Hypocrisy seems to be de riguer at NUI Galway.
On Wednesday, NUI Galway President Jim Browne revealed at his biannual speech the university’s hypocritical stance regarding the treatment of female staff, particularly the women who have sued the university in the High Court for gender discrimination, and then on Friday, Micheline further exposed the university’s hypocritical attitude towards the women in a Letter to the Editor in the Galway City Tribune.
Dr Browne gave his biannual speech to all NUI Galway staff last Wednesday and three women, including Micheline, stood up to raise the issue of the High Court gender discrimination case against the university and the dire treatment of women generally by NUI Galway positions. His response was interesting, to say the least.
The women highlighted that the case has been fought for 2 years, 4 months. They emphasised the ‘human cost’ as well as the ‘stress and strain’ caused by the case, saying it is ‘financially draining’ and an ‘emotionally and mentally crushing process.’

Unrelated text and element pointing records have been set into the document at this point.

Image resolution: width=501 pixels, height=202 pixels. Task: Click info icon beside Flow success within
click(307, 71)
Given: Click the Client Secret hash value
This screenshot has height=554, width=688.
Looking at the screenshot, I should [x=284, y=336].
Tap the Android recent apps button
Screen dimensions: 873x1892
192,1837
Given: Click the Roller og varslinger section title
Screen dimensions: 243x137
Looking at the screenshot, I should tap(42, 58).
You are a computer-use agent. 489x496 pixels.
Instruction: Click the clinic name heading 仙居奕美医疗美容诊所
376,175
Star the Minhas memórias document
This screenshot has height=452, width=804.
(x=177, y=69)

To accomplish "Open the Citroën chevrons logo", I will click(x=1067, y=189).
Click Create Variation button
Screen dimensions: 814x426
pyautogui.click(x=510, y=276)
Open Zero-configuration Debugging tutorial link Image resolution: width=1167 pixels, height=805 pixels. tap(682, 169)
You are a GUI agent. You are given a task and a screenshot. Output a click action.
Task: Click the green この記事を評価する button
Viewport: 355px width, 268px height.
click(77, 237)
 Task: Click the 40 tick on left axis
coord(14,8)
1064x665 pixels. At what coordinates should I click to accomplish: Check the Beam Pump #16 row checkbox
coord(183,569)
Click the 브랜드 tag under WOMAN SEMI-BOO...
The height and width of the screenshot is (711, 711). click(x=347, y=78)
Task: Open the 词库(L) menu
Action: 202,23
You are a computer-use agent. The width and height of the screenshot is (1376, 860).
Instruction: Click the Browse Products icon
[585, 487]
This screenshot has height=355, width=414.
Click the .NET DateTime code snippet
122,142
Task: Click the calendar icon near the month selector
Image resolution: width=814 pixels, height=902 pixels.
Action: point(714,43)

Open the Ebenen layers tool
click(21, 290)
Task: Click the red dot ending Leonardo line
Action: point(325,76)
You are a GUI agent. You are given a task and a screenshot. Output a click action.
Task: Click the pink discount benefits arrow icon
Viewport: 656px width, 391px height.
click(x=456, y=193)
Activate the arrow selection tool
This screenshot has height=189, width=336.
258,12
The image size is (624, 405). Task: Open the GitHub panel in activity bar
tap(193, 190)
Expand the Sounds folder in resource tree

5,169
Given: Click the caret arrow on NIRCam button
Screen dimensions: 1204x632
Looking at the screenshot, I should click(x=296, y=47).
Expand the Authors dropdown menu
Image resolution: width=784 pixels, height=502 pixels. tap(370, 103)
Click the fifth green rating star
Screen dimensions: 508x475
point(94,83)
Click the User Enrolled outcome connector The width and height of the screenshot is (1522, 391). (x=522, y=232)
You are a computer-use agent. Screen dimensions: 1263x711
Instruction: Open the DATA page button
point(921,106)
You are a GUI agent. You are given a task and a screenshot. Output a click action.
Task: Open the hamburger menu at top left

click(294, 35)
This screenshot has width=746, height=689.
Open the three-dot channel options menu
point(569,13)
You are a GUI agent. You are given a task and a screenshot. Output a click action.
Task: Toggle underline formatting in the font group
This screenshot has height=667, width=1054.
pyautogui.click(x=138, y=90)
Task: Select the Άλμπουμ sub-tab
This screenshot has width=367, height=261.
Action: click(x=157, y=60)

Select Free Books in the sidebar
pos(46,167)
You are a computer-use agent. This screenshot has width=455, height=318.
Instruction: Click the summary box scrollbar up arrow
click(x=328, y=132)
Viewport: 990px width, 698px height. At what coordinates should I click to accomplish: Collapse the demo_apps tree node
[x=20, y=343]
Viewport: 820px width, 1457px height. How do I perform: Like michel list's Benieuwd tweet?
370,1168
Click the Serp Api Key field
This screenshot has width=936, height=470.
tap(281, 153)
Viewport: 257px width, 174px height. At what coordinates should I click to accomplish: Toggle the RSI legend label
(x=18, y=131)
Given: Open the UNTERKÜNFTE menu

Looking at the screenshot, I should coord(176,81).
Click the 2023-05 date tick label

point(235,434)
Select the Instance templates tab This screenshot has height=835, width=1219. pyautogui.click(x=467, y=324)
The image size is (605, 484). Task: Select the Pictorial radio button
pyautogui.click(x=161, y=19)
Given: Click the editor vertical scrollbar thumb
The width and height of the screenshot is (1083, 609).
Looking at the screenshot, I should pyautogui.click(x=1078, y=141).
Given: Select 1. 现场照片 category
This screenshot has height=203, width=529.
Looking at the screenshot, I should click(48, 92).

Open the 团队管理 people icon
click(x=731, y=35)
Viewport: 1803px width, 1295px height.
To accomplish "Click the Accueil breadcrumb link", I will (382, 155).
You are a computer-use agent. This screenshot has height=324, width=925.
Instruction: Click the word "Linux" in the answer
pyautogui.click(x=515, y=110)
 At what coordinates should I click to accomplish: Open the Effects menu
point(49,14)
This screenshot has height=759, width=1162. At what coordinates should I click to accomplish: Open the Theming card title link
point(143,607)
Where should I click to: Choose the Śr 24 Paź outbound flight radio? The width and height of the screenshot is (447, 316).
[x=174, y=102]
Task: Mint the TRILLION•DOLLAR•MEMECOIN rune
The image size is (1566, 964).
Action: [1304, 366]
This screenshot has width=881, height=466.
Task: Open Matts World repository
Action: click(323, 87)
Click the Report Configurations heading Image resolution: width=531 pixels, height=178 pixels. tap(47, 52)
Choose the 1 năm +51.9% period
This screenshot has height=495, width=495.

We are ‘putting our careers, wellbeing and finances on the line to fight for what is right,’ one of the women said, adding that the sacrifice is ‘not only for ourselves but, more importantly, for others.’
In the past, Dr Browne has responded to such statements with obvious annoyance, even outright anger.
This time, he claimed heartfelt concern.
‘I regret to the core what the five women are going through,’ he told them and added that he wished he could help them but he was unable to do anything about it, explaining that ‘the issue is very complicated.’
He has said in the past that ‘I can’t and won’t promote them’ and that it is for the women to prove they deserve promotion in court. That’s why the women filed the court case in the first place. Yet, instead of allowing the case to continue and let the facts come out, the university is dragging out the process – using taxpayers’ money while the women have to fund raise to pay their costs.
At the request of the university, a pre-trial hearing has been scheduled for Thursday, May 4th in the High Court. Such a hearing will look only at the case’s legal basis – not the facts. In short, the hearing is merely an attempt to have the women’s court case thrown out so that the facts won’t be revealed to the public and the women won’t be able to prove that they were discriminated against.
According to The Irish Times, the preliminary issues centre on whether the lecturers’ claims can be dealt with by the High Court or must they be first determined by the Workplace Relations Commission and/or Circuit Court. Two years and four months later, this is where the case stands?
But wait, the hypocrisy at NUIG continues.
In a Letter to the Editor (reprinted in full above) in the most recent edition of the Galway City Tribune, Micheline exposed the hyprocrisy of NUI Galway management regarding the treatment of women at the university.
Micheline referred to an article in the March 17th edition in which NUI Galway rejected Senator Trevor Ó Clochartaigh’s claim that the university has done little for the female staff in the last two years.
According to the article (“We’re taking action,” Page 15), the university said it is ‘comprehensively addressing the issue at all levels.’
However, Micheline refuted this statement, saying, ‘Yet I see no evidence that key “college decision-making bodies” come anywhere near having the 40% of female representation they claim.’
Micheline pointed out that:
- In the past three years, four of the five male College Deans have been replaced – by four more men. (The College Deans are the Deans with the real power at the university.)
- The Academic Council, the top academic decision-making body, is still at least 80 percent male.
- More than 95% of new directors of Institutes and research programmes at the university are men.
- July 2016 HEA figures show that NUI Galway ranks a clear last of all third-level institutions with 21% female senior staff (Senior Lecturers and Professors).
- The mandatory 40% female quota being adopted for the next promotion round is only 1% higher than the percentage of women promoted in the last round.
‘The continued failure of NUI Galway to address this injustice is the clearest indication of their real attitude to women,’ she wrote.
She said, in fact, the university is doing all it can to prevent the five women from getting justice. That’s why the benefit concert is being held on Wednesday, March 29th at the Black Box. It is not just about raising money but also awareness of what is happening. And that’s why the Students’ Union is providing buses to Dublin on May 4th so that students can protest outside the High Court. The demonstration is being held precisely to highlight the hypocrisy of what NUI Galway are attempting to do. Please come and join us and the students! 12 noon at the High Court, May 4th! We will be arranging our own bus for supporters.